ABUJA - Nigeria's central bank delivered a smaller-than-expected 50 ‌basis point interest rate cut on Tuesday, saying risks to the outlook were ​balanced and it expected inflation to slow further.

The decision took the Central Bank of ​Nigeria's Monetary Policy ​Rate to 26.50%, slightly higher than the 26% expected by economists polled by Reuters. At the last meeting in November ⁠it kept the rate unchanged. "The ... decision was premised on a balanced evaluation of risks to the outlook, which suggests that the ongoing disinflation trajectory would continue," Governor Olayemi Cardoso told a press conference.
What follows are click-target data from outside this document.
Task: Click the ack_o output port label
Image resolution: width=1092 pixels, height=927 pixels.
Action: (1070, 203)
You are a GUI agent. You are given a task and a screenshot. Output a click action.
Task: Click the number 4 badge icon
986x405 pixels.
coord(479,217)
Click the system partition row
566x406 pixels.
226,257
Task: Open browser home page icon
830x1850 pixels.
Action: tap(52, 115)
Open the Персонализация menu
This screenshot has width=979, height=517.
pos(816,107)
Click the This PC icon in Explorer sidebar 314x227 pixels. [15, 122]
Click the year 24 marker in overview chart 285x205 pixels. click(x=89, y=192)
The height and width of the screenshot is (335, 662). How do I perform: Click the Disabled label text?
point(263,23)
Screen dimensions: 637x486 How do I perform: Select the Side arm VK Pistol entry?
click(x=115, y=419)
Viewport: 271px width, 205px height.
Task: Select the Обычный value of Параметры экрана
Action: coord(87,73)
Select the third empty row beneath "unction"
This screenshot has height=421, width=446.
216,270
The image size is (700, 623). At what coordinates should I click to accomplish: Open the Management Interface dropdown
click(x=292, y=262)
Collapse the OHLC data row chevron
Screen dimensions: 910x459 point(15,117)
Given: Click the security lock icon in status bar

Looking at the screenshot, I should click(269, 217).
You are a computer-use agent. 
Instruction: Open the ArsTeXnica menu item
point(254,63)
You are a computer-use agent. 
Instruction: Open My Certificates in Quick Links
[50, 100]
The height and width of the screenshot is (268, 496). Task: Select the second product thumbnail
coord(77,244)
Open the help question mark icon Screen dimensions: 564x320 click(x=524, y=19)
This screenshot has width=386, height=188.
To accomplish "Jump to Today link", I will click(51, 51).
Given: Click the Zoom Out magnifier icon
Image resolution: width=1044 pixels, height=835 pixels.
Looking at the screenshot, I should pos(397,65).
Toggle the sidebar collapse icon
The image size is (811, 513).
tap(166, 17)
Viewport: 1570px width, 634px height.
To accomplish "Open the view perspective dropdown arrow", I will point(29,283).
He said ​the lagged ‌transmission of previous ⁠monetary tightening, sustained ⁠exchange rate stability and enhanced food supply were helping to bring down inflation.

INFLATION ​FALLS FOR 10 MONTHS IN SUCCESSION Headline inflation ‌slowed to 15.10% year on year in January, ⁠its tenth monthly decline in a row, but the central bank wants inflation to fall further into single digits.

David Omojomolo, Africa economist at Capital Economics, said Nigeria's monetary policy remained very restrictive, leaving plenty of scope for easing in the remainder of the year.

Capital Economics predicts a further 750 basis points of cuts by year-end, taking the policy rate to 19%.

Nigerian President Bola ‌Tinubu has unveiled economic reforms since taking office in 2023 ⁠to try to shore up public finances and ​boost economic growth. His policy changes have been praised by the World Bank and others, but remaining challenges include attacks by criminal gangs and ​Islamist insurgents ‌and widespread poverty.